To review and approve change actions and quality system documents, the app uses predefined lists of people and tasks. The lists are defined as route templates. The route base purpose for the route template defines whether the route is used to review or approve the change order.

A change order uses these route templates:

  • Evaluation Reviewers List
  • Formal Approver List

The Evaluation Reviewers route template defines the people who need to review the change order (and its change actions and content). This route is inserted between the In Review and In Work states of the change order's lifecycle.

The Formal Approvers route template defines the people who need to approve the change order. This route is inserted between the In Approval and Complete states of the change order's lifecycle.

The app creates routes from these templates when the change action, and its associated quality system document, reach the point where the review and approval is required.

Audit Trails

The history page records the events, actions, and state changes for a quality system document or document template. See Viewing History for Content for details.

The history page logs these details after an item is created:

  • Date the item was created
  • Person who created it
  • The type of action executed on the item (create)
  • The item's lifecycle state in which the action occurred
  • A description of the creation (revised from an existing document or created from a template, for example)

When an action is taken that affects the item, it is logged in the item's history. For example, when a Document Center Administrator edits a document template, that person must include a reason for the change. The information is included on the history page for the template.

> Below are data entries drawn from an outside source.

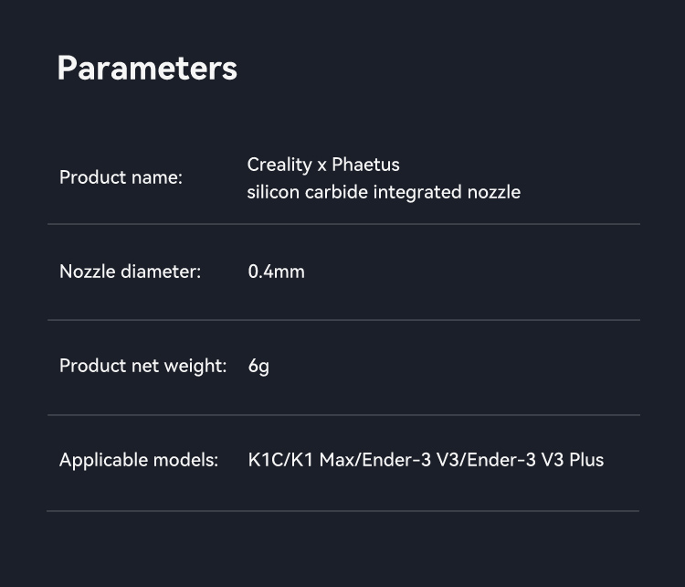Click the divider line below nozzle diameter row
The height and width of the screenshot is (587, 685).
pyautogui.click(x=343, y=320)
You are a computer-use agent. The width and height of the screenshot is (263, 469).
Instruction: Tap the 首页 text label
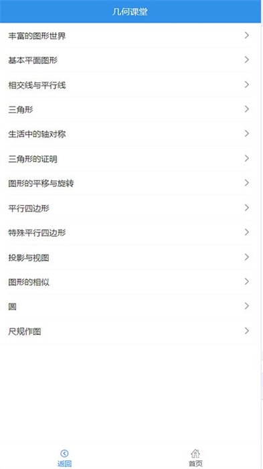195,464
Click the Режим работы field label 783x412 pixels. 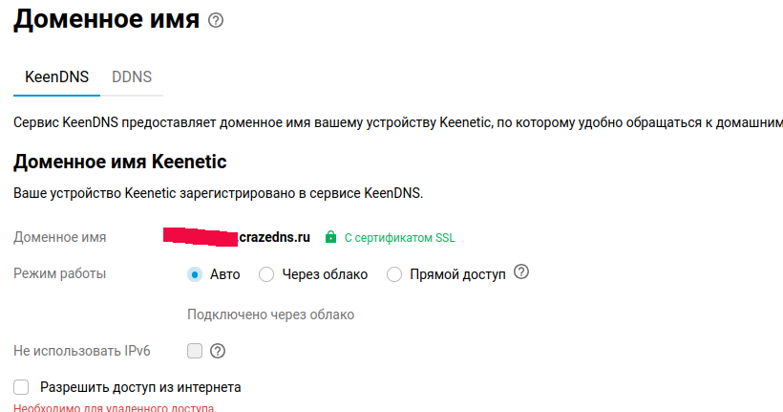pos(59,274)
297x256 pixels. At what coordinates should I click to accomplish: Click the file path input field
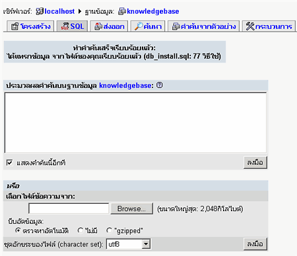(x=69, y=208)
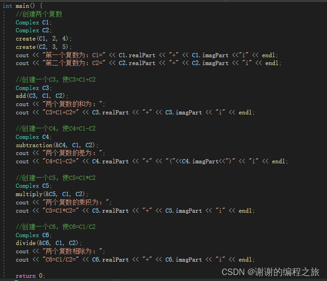Click the 'return 0;' statement
The width and height of the screenshot is (327, 281).
click(30, 276)
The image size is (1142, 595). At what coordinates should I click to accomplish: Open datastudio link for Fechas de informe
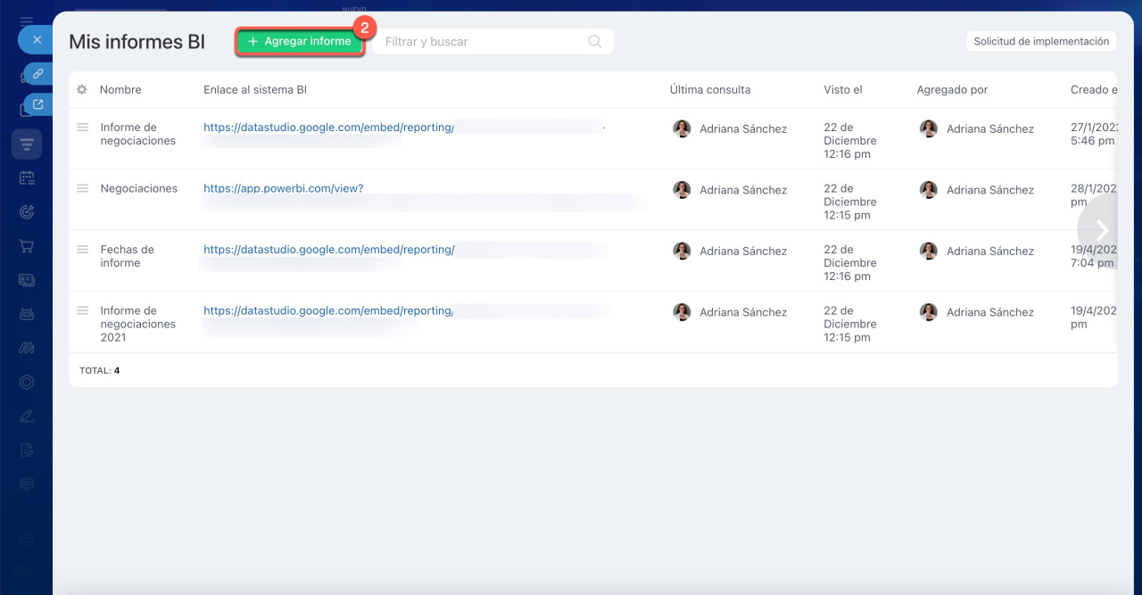click(328, 250)
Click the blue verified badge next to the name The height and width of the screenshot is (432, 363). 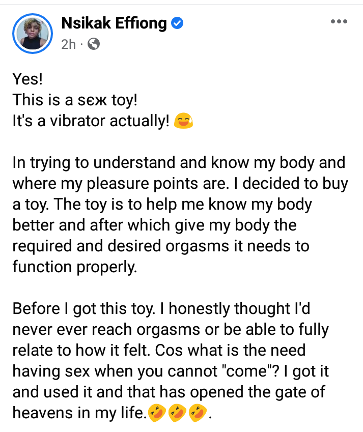pyautogui.click(x=177, y=23)
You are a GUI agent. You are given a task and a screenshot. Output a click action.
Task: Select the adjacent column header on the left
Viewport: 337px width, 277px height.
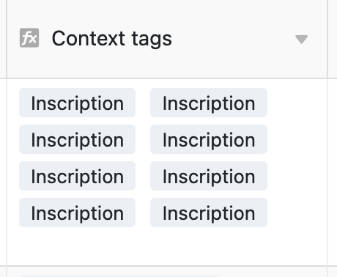pos(3,39)
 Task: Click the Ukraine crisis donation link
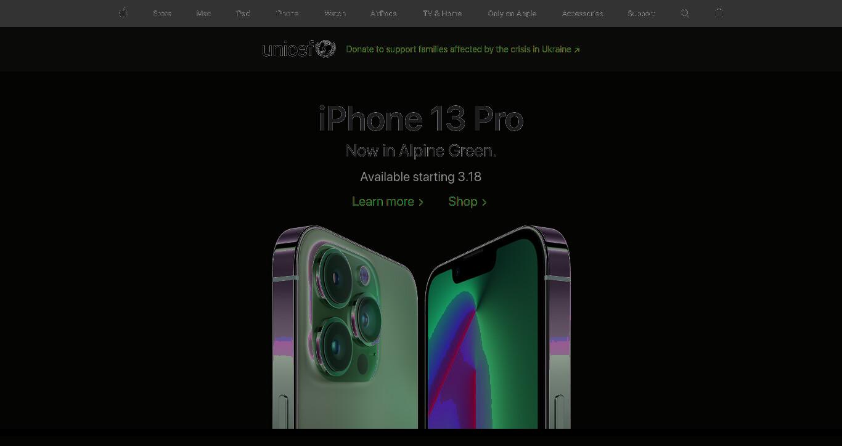click(463, 49)
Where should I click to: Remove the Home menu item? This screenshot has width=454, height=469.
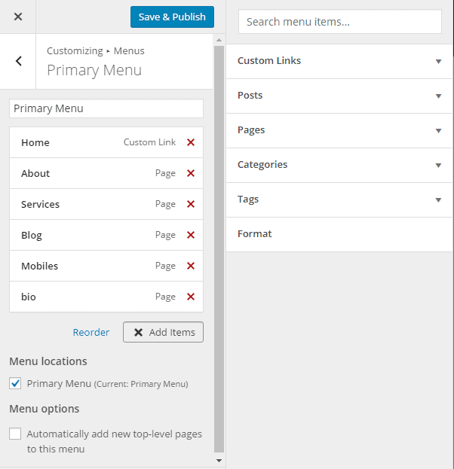(x=191, y=142)
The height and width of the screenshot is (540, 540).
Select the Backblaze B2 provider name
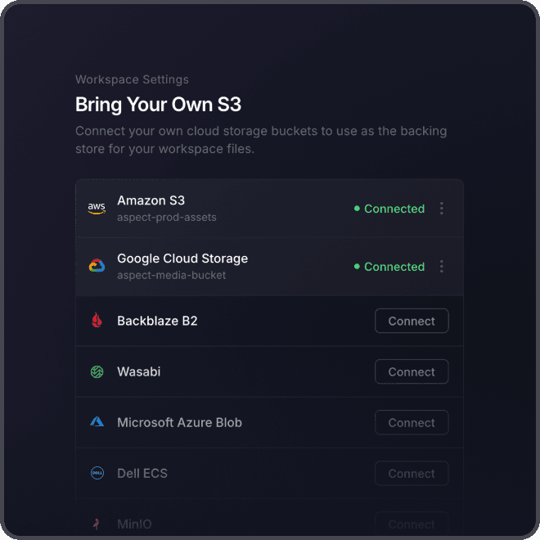[x=157, y=321]
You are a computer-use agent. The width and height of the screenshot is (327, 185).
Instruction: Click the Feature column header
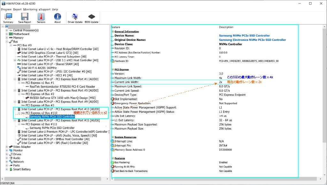[116, 27]
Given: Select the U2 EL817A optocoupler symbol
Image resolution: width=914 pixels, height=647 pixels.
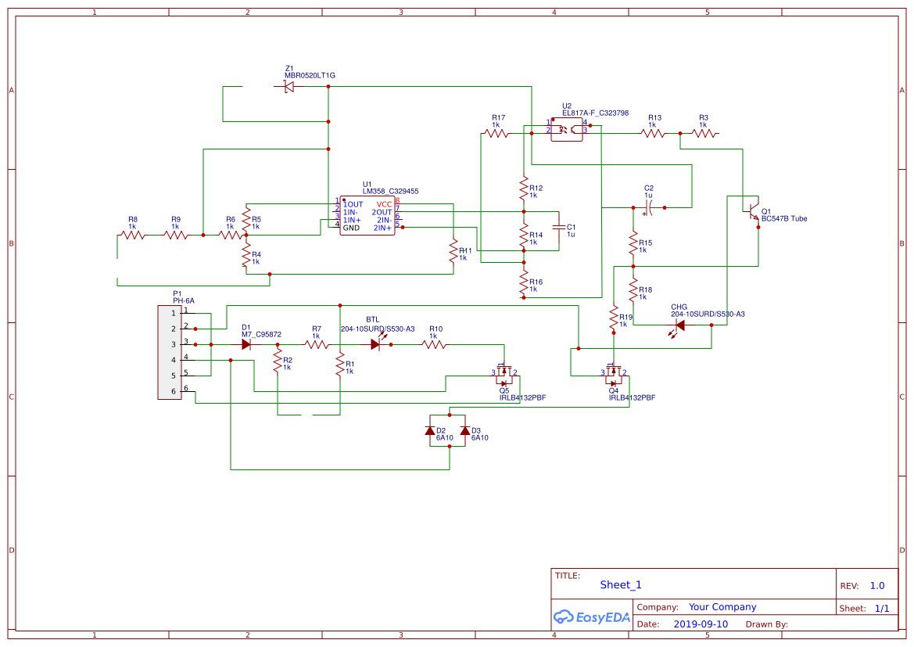Looking at the screenshot, I should [x=567, y=129].
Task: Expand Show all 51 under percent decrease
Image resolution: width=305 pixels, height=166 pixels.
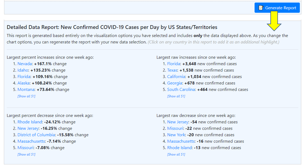Action: coord(26,154)
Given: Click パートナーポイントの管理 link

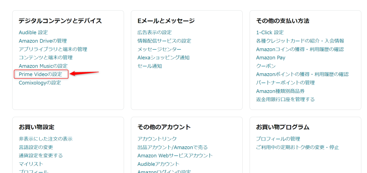Looking at the screenshot, I should [x=285, y=83].
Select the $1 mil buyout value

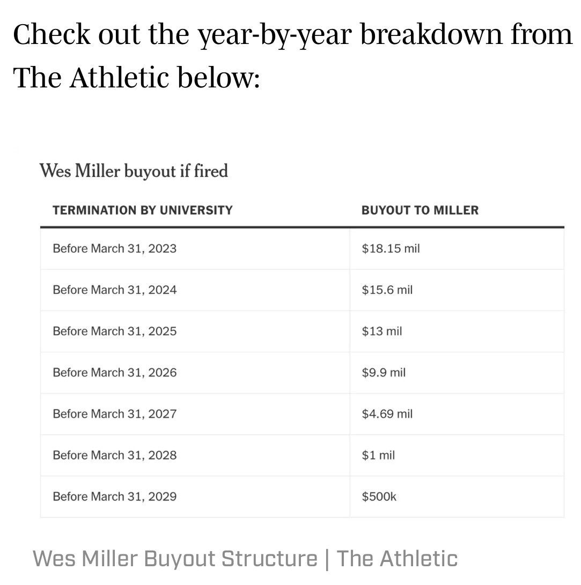click(x=378, y=455)
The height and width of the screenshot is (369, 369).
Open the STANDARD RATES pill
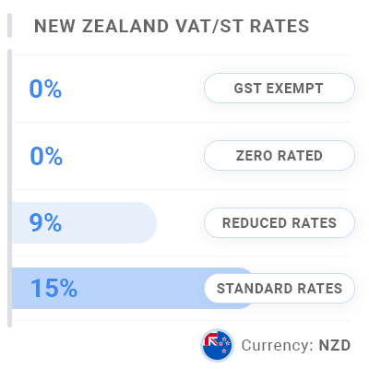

Using Quality-based Document Control with IP Classification

When your system includes Quality-based Document Control and IP Classification, you can add quality system documents to document families using one of these methods:

  • Open the context menu for a quality system document (typically done by right-clicking the document name) and clicking Add to Library and search for the required document family
  • View the Documents category for a document family and clicking Add Existing and search for the required quality system document

In either case, the document family must be in the Approved state. The classification path then shows on the properties page for the quality system document.

See IP Classification User's Guide for information on creating document libraries, document families, and using the Documents page.